## Text extract
Availability of Rulemaking Documents
You can get an electronic copy using the Internet by:
(1) Searching the Department of Transportation's electronic Docket Management System (DMS) Web page (http://dms.dot.gov/search);
(2) Visiting the FAA's Regulations and Policies Web page at http://www.faa.gov/regulations_policies/; or
(3) Accessing the Government Printing Office's Web page at http://www.gpoaccess.gov/fr/index.html.
You can also get a copy by sending a request to the Federal Aviation Administration, Office of Rulemaking, ARM-1, 800 Independence Avenue SW., Washington, DC 20591, or by calling (202) 267-9680. Make sure to identify the amendment number or docket number of this rulemaking.
Anyone is able to search the electronic form of all comments received into any of our dockets by the name of the individual submitting the comment (or signing the comment, if submitted on behalf of an association, business, labor union, etc.). You may review DOT's complete Privacy Act statement in the Federal Register published on April 11, 2000 (Volume 65, Number 70; Pages 19477-78) or you may visit http://dms.dot.gov.
Small Business Regulatory Enforcement Fairness Act
The Small Business Regulatory Enforcement Fairness Act (SBREFA) of 1996 requires FAA to comply with small entity requests for information or advice about compliance with statutes and regulations within its jurisdiction. If you are a small entity and you have a question regarding this document, you may contact your local FAA official, or the person listed under FOR FURTHER INFORMATION CONTACT. You can find out more about SBREFA on the Internet at http://www.faa.gov/regulations_policies/rulemaking/sbre_act/.

## Work instructions
Continue the FAA rulemaking text above from the point where it stops, in the same formal register.

## Listing

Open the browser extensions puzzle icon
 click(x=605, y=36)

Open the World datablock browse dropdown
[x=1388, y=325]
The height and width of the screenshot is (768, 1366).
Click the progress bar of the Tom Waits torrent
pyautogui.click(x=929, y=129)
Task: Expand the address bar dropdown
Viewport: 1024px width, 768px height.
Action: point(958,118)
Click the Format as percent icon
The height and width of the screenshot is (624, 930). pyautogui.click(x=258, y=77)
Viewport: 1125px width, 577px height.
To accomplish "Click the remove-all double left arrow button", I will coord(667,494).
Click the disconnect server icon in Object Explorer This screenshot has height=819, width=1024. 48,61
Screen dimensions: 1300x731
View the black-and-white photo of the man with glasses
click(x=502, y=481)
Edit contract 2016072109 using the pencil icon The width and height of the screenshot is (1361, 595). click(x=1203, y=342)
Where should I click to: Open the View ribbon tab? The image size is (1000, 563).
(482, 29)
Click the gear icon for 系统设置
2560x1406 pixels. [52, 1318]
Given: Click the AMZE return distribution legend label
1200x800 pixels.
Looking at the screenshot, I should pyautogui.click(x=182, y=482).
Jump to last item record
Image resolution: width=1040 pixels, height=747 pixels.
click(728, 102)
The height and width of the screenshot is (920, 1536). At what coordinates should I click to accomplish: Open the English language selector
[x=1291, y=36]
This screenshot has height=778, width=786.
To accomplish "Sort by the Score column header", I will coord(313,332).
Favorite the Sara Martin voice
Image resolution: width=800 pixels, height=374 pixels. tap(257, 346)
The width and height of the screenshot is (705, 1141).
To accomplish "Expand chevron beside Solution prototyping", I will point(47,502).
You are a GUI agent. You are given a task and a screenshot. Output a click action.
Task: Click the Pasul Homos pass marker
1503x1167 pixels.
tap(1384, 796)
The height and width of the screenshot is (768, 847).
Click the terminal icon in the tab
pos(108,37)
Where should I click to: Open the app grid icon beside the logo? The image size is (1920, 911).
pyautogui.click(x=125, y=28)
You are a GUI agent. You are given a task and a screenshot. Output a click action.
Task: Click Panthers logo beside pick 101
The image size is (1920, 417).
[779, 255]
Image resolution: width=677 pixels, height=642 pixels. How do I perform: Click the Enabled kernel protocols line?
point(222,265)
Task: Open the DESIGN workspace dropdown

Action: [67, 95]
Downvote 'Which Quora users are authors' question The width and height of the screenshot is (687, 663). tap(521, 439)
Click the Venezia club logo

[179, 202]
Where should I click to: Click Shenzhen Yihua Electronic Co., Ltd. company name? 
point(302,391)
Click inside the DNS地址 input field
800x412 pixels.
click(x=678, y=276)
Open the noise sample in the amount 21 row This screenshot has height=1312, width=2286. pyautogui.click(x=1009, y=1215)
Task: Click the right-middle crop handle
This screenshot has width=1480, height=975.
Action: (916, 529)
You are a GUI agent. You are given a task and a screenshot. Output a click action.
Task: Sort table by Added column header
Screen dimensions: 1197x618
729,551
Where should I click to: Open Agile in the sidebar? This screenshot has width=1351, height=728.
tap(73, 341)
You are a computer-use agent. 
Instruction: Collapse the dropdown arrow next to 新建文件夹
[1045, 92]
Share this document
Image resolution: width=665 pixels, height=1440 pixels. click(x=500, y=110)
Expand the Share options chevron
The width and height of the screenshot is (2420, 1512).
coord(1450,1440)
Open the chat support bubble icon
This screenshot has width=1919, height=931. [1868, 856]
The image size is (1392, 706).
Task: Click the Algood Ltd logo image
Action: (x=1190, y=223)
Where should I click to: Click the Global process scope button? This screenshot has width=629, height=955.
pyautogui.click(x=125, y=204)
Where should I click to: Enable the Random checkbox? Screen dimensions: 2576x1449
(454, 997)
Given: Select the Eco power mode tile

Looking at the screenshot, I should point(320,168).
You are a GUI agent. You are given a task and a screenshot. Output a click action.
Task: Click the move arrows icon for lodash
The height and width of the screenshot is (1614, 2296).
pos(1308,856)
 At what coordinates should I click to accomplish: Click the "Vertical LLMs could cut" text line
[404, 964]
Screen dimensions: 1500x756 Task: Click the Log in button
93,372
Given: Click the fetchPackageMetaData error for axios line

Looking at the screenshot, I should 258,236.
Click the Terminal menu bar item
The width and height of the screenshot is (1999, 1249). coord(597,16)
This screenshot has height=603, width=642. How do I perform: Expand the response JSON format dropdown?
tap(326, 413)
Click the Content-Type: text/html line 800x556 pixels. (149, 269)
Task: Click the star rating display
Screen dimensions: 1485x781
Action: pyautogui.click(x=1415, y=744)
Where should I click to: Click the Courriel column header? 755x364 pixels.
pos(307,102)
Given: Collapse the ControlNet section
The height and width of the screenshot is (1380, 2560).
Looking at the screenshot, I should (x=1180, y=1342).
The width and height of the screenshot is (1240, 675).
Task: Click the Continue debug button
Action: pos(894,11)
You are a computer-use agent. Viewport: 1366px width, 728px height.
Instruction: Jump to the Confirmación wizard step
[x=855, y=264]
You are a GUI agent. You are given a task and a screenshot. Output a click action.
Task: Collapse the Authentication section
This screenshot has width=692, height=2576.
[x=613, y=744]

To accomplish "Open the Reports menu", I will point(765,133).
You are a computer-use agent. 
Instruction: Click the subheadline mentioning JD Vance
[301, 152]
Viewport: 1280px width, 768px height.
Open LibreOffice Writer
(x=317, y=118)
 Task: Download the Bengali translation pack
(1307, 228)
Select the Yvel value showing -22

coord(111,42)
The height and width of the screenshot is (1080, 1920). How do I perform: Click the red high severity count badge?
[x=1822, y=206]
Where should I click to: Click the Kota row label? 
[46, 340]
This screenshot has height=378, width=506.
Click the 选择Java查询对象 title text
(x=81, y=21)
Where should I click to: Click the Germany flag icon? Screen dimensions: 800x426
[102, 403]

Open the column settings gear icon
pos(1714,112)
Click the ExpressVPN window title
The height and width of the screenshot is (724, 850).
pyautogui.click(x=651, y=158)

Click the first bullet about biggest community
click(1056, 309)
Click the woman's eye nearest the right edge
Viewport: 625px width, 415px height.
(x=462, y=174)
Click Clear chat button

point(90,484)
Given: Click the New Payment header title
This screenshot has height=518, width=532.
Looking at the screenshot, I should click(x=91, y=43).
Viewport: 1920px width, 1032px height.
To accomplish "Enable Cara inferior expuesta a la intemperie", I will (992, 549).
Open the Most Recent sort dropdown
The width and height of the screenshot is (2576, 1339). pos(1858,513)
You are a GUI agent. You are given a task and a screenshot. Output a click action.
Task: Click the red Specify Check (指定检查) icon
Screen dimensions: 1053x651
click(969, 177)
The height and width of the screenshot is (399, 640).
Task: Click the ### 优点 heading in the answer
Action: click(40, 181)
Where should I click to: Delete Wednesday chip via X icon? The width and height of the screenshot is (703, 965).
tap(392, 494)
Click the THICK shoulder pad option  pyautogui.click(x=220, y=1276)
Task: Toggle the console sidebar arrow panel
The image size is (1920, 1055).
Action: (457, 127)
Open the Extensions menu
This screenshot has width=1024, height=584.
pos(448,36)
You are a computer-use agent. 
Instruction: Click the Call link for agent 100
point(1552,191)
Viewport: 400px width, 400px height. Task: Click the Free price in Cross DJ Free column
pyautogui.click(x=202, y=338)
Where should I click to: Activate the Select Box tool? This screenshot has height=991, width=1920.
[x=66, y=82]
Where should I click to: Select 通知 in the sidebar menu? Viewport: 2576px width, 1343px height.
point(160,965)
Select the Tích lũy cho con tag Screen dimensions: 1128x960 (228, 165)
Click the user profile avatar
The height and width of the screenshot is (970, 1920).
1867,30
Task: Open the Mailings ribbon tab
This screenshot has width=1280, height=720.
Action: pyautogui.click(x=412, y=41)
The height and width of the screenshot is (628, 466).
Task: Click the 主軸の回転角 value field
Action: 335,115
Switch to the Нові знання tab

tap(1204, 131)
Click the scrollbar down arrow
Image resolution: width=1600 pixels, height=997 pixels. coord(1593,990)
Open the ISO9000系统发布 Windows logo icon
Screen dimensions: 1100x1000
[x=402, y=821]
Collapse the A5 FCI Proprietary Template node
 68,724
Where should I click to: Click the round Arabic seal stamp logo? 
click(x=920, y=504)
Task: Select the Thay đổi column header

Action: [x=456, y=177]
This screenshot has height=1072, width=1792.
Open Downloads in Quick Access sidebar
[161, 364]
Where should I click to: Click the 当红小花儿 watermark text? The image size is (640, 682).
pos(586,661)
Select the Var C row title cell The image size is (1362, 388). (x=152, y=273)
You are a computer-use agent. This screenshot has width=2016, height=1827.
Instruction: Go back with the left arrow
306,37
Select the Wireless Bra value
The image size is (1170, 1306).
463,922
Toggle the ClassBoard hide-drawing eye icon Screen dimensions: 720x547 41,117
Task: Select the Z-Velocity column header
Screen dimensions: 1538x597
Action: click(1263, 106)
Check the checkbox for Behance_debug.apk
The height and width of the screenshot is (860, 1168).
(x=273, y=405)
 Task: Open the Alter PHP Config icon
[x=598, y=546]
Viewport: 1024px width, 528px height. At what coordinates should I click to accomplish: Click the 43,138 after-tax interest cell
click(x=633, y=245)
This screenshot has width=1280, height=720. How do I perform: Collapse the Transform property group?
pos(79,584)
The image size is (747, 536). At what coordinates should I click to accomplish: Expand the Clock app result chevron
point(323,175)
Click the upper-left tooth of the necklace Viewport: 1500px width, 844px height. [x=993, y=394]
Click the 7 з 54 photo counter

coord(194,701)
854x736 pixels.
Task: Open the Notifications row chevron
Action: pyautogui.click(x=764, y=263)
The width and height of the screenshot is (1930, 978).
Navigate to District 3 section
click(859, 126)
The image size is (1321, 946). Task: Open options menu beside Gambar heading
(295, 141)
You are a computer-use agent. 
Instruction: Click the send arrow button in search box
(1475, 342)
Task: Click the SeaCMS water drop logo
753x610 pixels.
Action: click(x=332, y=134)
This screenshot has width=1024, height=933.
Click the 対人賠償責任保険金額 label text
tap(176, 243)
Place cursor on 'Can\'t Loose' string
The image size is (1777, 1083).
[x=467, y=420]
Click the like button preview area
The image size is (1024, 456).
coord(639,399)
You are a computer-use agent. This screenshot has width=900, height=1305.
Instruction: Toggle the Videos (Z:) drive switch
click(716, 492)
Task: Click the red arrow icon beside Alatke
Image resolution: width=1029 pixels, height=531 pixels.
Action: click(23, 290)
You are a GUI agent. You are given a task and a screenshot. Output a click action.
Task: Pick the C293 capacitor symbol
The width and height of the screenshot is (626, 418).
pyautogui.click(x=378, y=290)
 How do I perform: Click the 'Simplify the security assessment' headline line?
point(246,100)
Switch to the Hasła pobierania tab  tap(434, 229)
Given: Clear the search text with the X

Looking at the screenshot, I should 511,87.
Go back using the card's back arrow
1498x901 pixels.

## Answer below
Authority for This Rulemaking
The FAA's authority to issue rules regarding aviation safety is found in Title 49 of the United States Code. Subtitle I, Section 106 describes the authority of the FAA Administrator. Subtitle VII, Aviation Programs, describes in more detail the scope of the agency's authority.
This rulemaking is promulgated under the authority described in Subtitle VII, Part A, Subpart III, Section 44701, “General requirements.” Under that section, Congress charges the FAA with promoting safe flight of civil aircraft in air commerce by prescribing regulations for practices, methods, and procedures the Administrator finds necessary for safety in air commerce, including minimum safety standards for aircraft engines. This rule is within the scope of that authority because it updates the existing regulations for the safety analysis type certification standard for turbine aircraft engines.
On July 18, 2006, the FAA published a notice of proposed rulemaking (NPRM) entitled Airworthiness Standards: Safety Analysis (71 FR 40675). The NPRM proposed to establish engine safety analysis requirements consistent with those adopted by the European Aviation Safety Agency (EASA) in its Certification Specifications for Engines (CS-E).
These new engine safety analysis requirements will ensure that the collective risk from all engine failure conditions is acceptably low. Early coordination between the engine manufacturer and the appropriate FAA certification offices is necessary to determine if more restrictive aircraft standards will apply to the installed engine.
Summary of Comments
The FAA received three comment letters in response to the NPRM. The commenters included General Electric, Rolls-Royce, and Transport Canada Civil Aviation (TCCA).
The commenters supported the rule, but suggested minor changes. Two commenters requested changes to make our regulation more consistent with EASA's regulation. In response, we made changes to paragraphs 33.75(a)(2) and (c) and added a new paragraph (e)(4). A few comments requested changes that go beyond the scope of the proposed rule. We made no changes to the rule in response to these comments.
Discussion of the Final Rule
We revised § 33.74 to update a reference to § 33.75 that incorporates changes to the hazardous engine effects in § 33.75.
General Electric asserted that an acceptable probability range for a hazardous condition should be added to this section for consistency with the new § 33.75.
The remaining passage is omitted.